ERIC Number: ED585320
Record Type: Non-Journal
Publication Date: 2011
Pages: 44
Abstractor: ERIC
ISBN: N/A
ISSN: N/A
EISSN: N/A
Available Date: N/A
Changing Course: A Planning Tool for Increasing Student Completion in Community Colleges. An Evolving Resource
Venezia, Andrea; Bracco, Kathy; Nodine, Thad
WestEd
The main purpose of this planning tool is to help community colleges facilitate productive conversations and develop systemwide plans to raise student completion rates substantially. The planning tool is initially targeted at colleges participating in the Completion by Design initiative. Based on these colleges' experiences and feedback, the planning tool will be revised and augmented as a living document, to capture and disseminate information about improving student completion rates.
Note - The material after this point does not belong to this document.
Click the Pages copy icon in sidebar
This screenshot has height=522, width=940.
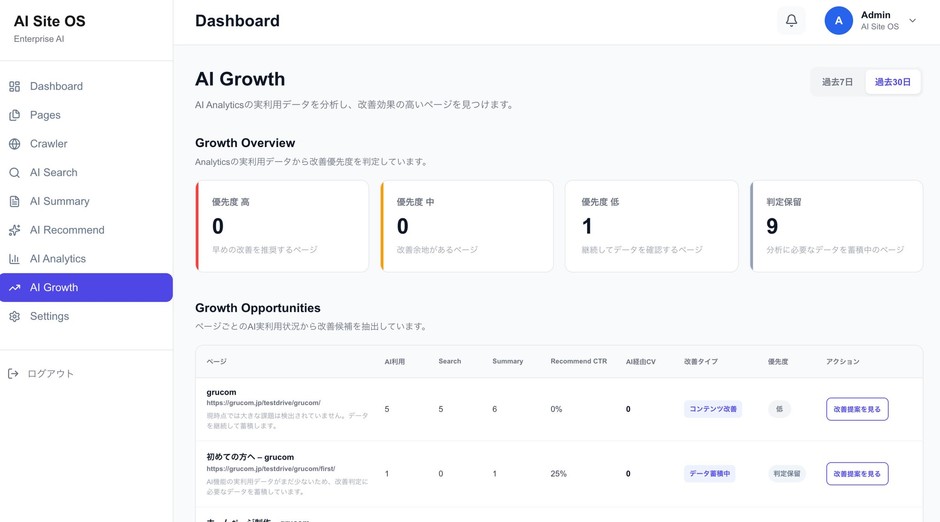(x=14, y=115)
This planning tool draws from the ideas described in "Changing Course: A Guide to Increasing Student Completion in Community Colleges" (see ED585322) and is designed to serve as a complement to that document. This tool offers a series of self-reflective questions to assist community colleges in examining their own areas of strength and their emphasis on increasing student success on their campuses. As colleges use these questions and other inquiry-based processes to rethink and redesign their services and programs, this planning tool also provides them with information about the range of practices that community colleges have used to improve student completion rates. [Completion By Design is an initiative of the Bill & Melinda Gates Foundation's Postsecondary Success Strategy.]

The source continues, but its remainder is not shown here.